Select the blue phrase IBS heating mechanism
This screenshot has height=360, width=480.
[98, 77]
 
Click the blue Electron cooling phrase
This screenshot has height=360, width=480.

____________

> **THE PROBLEM**: Please quote every line of the material above, word for word.

> **SOLUTION BELOW**:
Select the blue phrase IBS heating mechanism
This screenshot has height=360, width=480.
[98, 77]
 
Click the blue Electron cooling phrase
This screenshot has height=360, width=480.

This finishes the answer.